Brakes. Muscle memory plays a role in brake performance. For riders with hydraulic disc brakes, the indicator to watch for is if the brake lever travels more before the brake engages, or—worse—if the lever moves all the way to the grip. This is an indication that there is air in the hydraulic line. This is pretty easy to verify: If after pulling on the lever several times in quick succession the brakes engage as before, that suggests that air has entered the system and a qualified mechanic can bleed the brakes. Riders need not visit an e-bike-specific shop to have the brakes worked on; a mechanic at any good bike shop will be able to handle this.
Next is the issue of squealing brakes.
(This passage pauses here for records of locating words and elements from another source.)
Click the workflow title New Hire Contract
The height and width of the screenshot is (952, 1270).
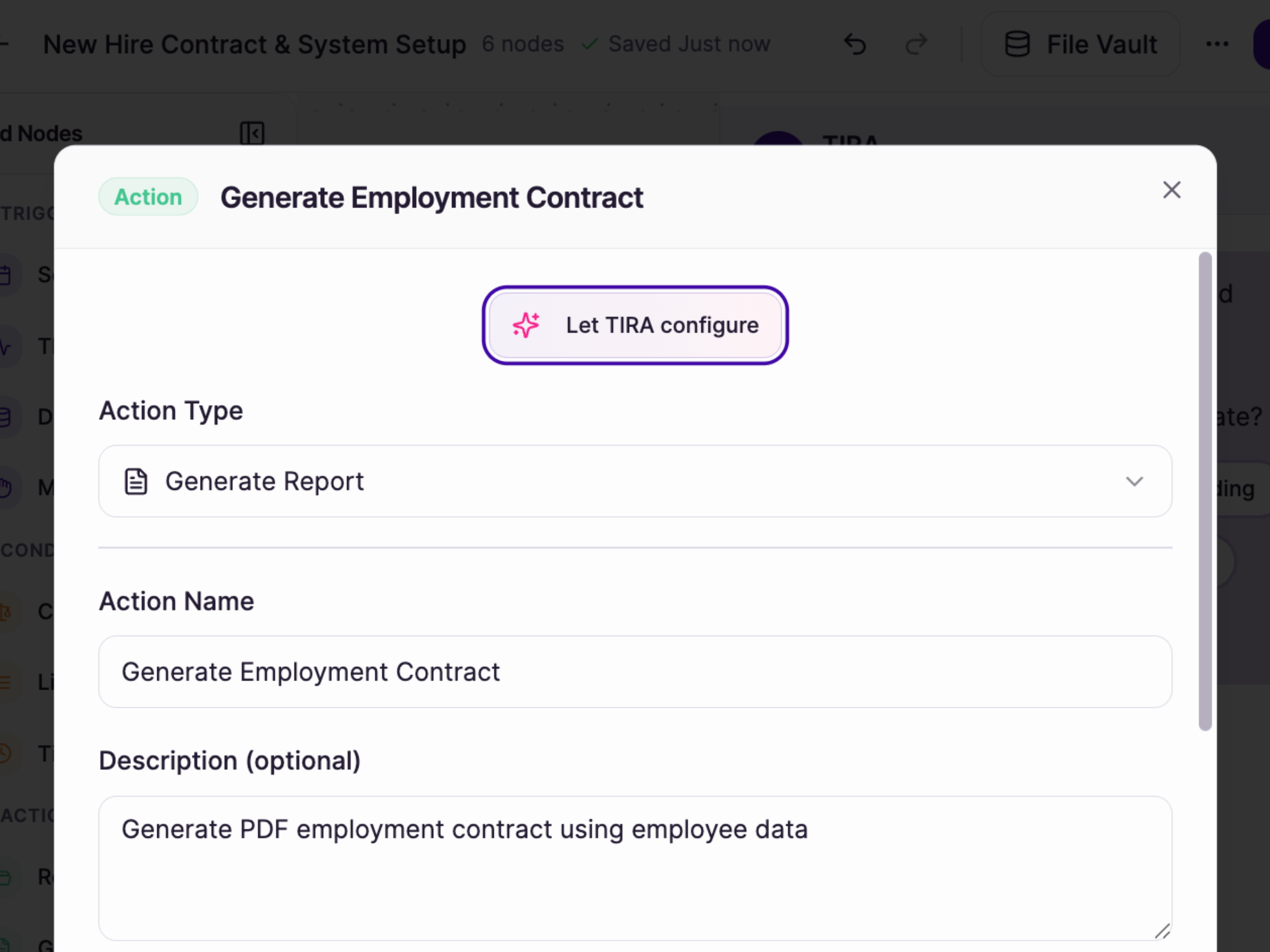pos(254,44)
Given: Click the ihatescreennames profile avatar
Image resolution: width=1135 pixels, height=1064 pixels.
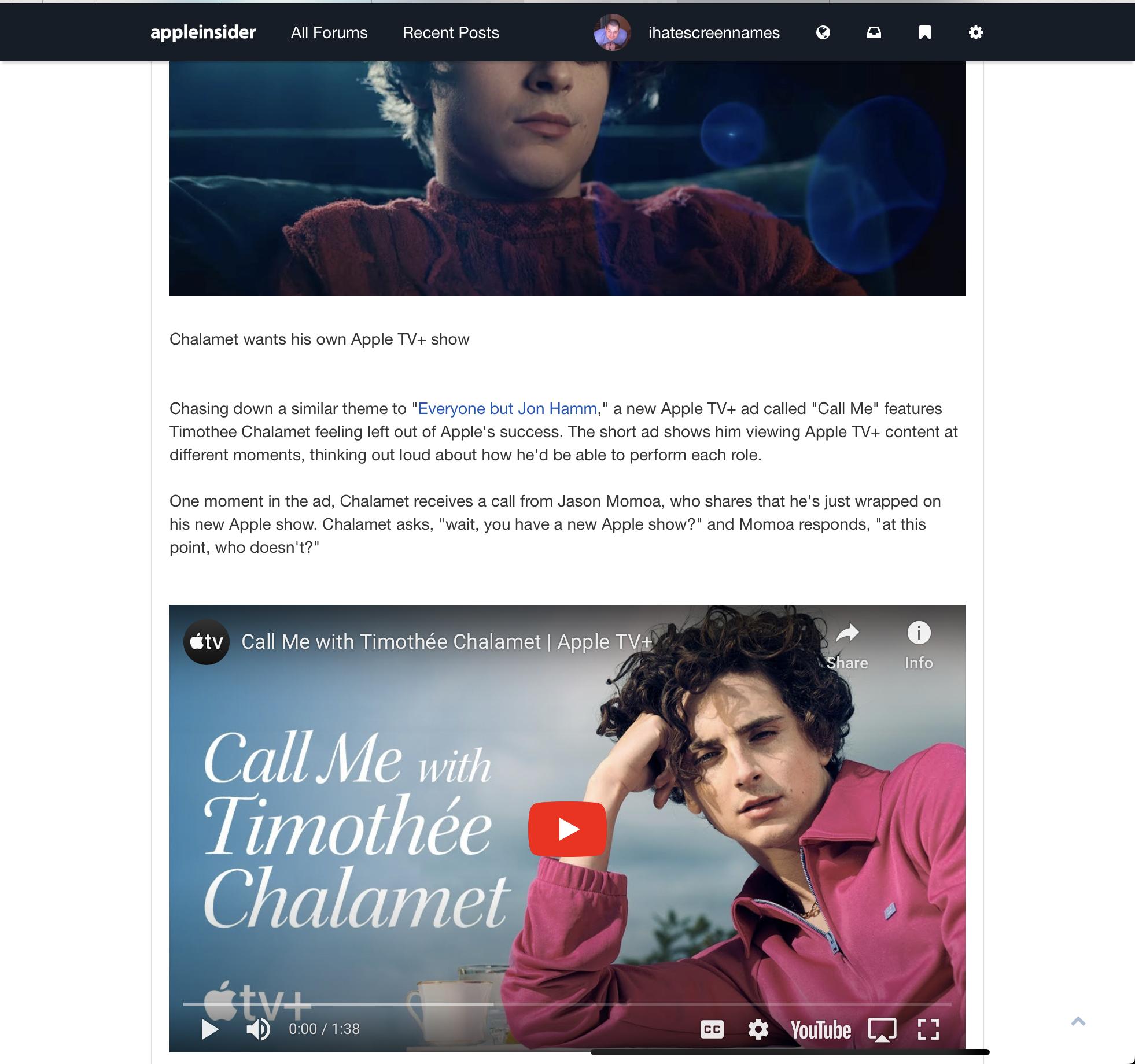Looking at the screenshot, I should point(611,32).
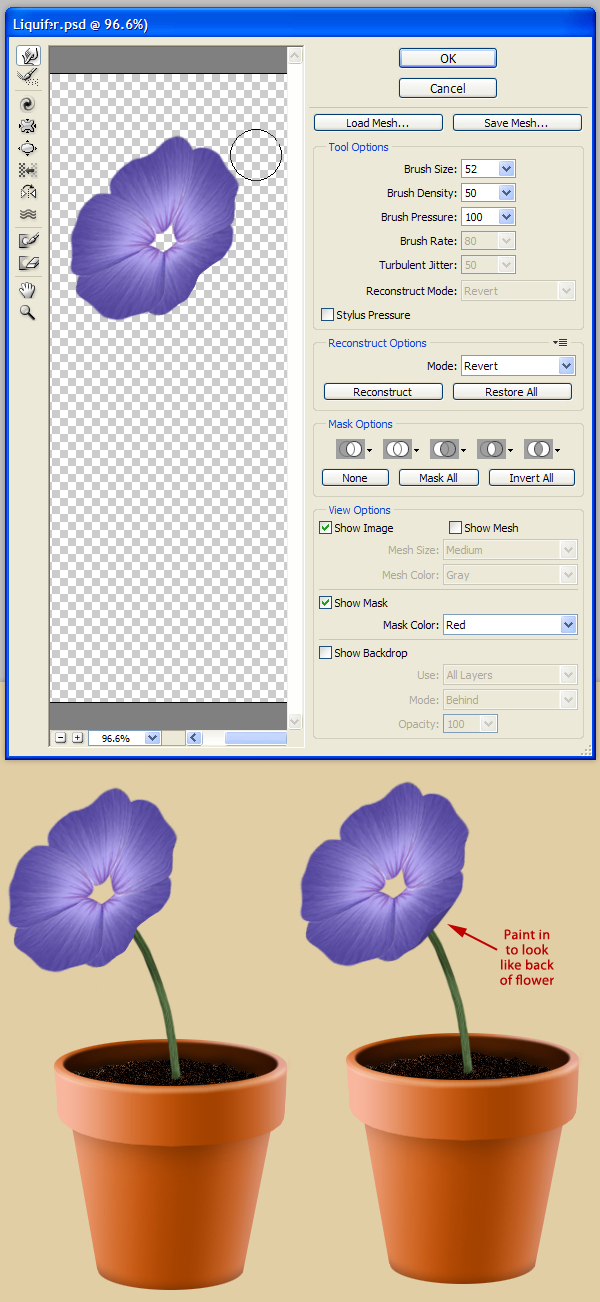Pick the Turbulence tool
600x1302 pixels.
28,214
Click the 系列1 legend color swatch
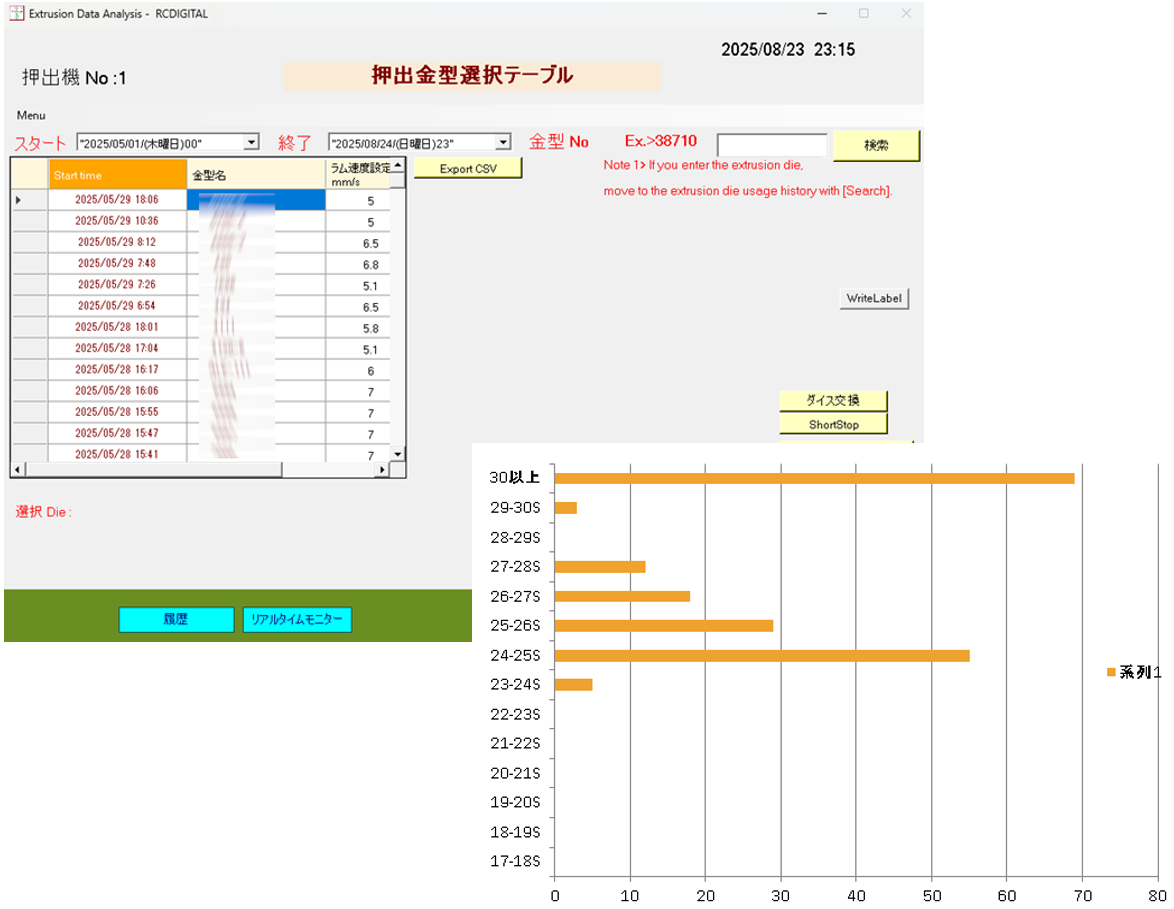 click(1111, 673)
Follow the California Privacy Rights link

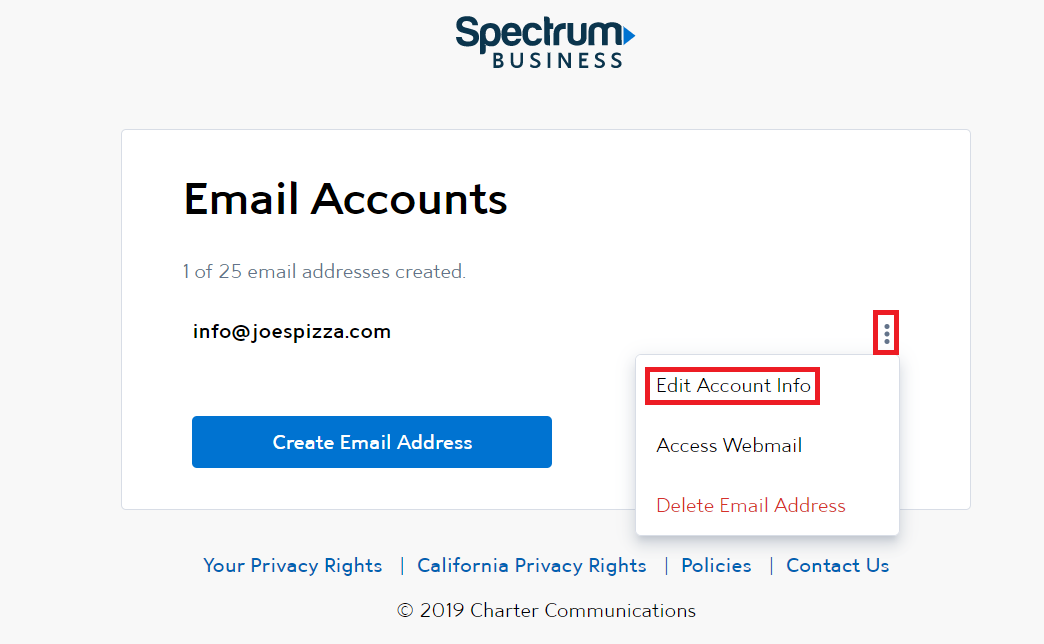pos(532,566)
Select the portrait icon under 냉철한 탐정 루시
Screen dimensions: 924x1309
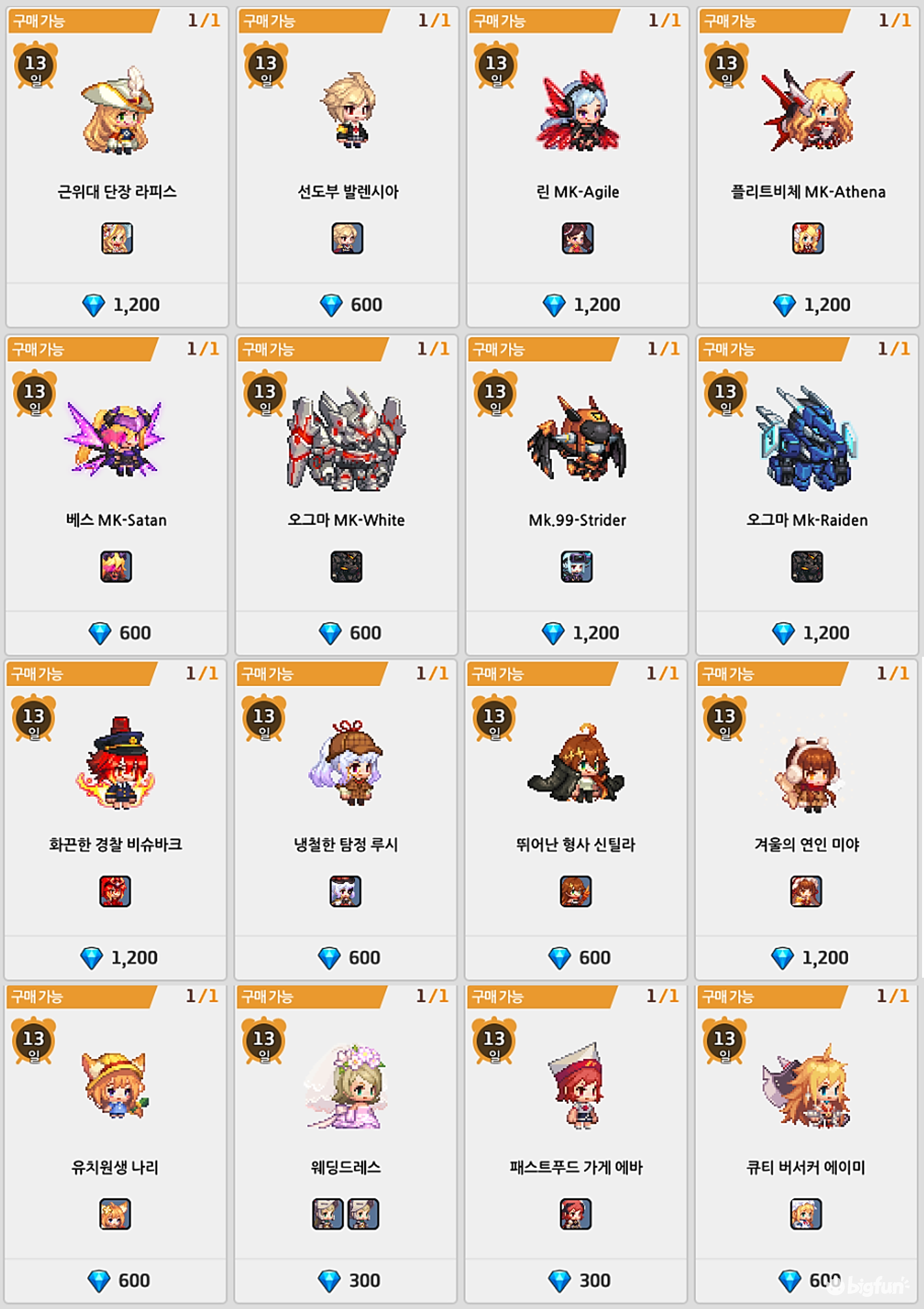pyautogui.click(x=345, y=891)
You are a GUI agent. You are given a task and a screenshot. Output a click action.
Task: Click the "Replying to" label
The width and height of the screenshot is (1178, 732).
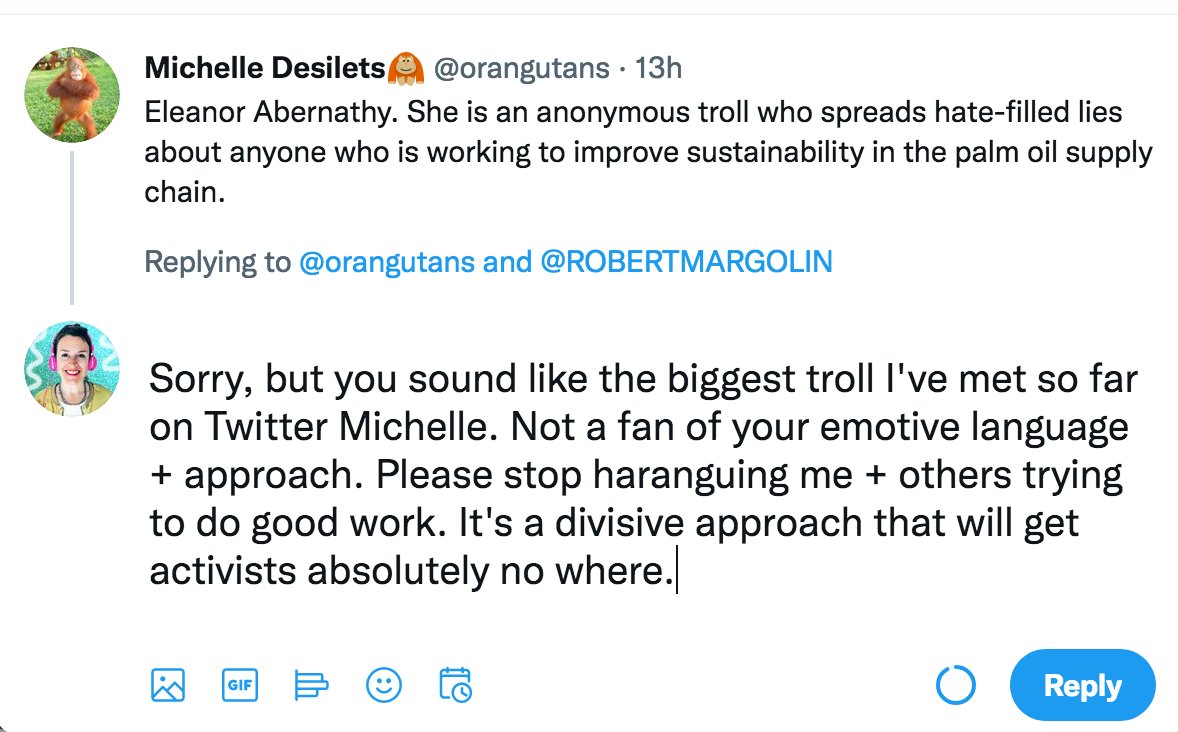(217, 262)
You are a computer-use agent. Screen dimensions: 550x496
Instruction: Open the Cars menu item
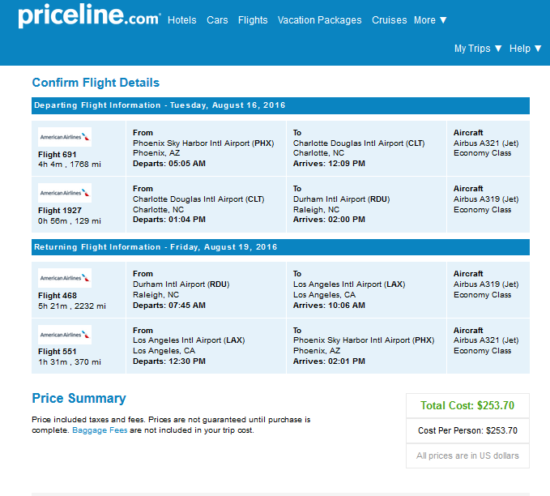click(x=217, y=20)
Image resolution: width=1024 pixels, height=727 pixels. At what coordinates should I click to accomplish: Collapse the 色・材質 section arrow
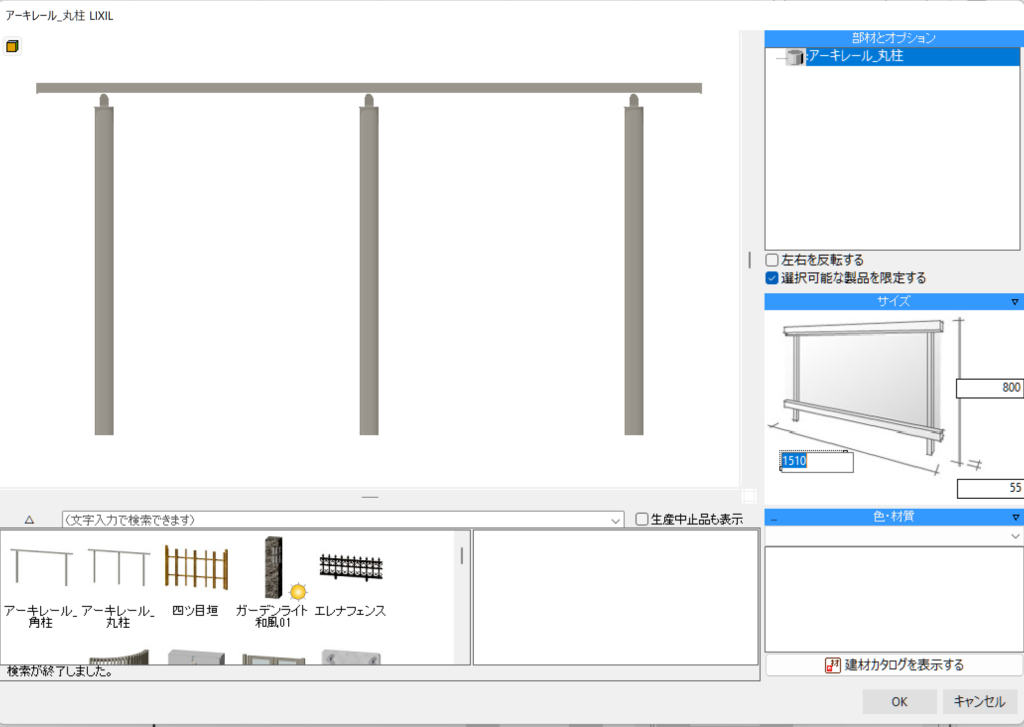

With both mechanical disc brakes and hydraulic disc brakes, a nasty screech coming from the brake caliper when someone brakes is a sign that the brake pads are worn enough that they need to be replaced. It’s a good idea to take the e-bike to the shop for pad replacement; there are more different size and shape brake pads than seems necessary, but buying the right pads is pretty important. Again, this is something that doesn’t need to be done until the rider hears noise.
Chain and cassette. E-bikes with mid-drive motors insert power before the drivetrain, not after it. That means that all those watts are helping to turn the chainring, which puts significant stress and wear on the chain and cassette. E-bikes with hub motors don’t have this issue, so the chain and cassette tends to last much longer on those e-bikes.
To reduce wear on the chain and cassette, we recommend always downshifting before climbing a hill or coming to a stop. Climbing a hill in a big gear and starting from a dead stop in a big gear will reduce the lifespan of both the chain and cassette and, in time, the chainring as well.
The way to tell if the chain and cassette are worn out is if the chain skips when in one of the faster gears (small cog in back). If when pedaling the pedals sometimes jump forward a bit, that’s a sign that the chain has suffered significant wear.
Replacing the cassette is much more expensive than replacing the chain. For the rider who wants to avoid replacing the cassette, replacing the chain every 500 mi. will help to prevent the need for purchasing the more expensive component.
Many bike shops sell a small tool called a chain-wear indicator. Slipping it into the chain once a month will help a rider know just when it’s time to go get a new chain installed.
The value of noise
Wearing earbuds and listening to music while riding has an obvious appeal. Great tunes on a bike ride? What’s not to like? Forgetting safety concerns, we’re going to suggest leaving the earbuds out for at least some rides. There’s no better indicator for when an e-bike needs maintenance than noise.
Dry chains squeak. Worn brake pads squeal. Maladjusted drivetrains grind and gnash. Even bike experts can have a difficult time telling when parts need work if they aren’t making noise. When an e-bike begins making noise that’s an indicator that things are off, but probably not yet dire. Few noises are bad enough to force a rider to the curb to make the call of shame and ask for a ride home.
Think of the noise as a notification, not a crisis.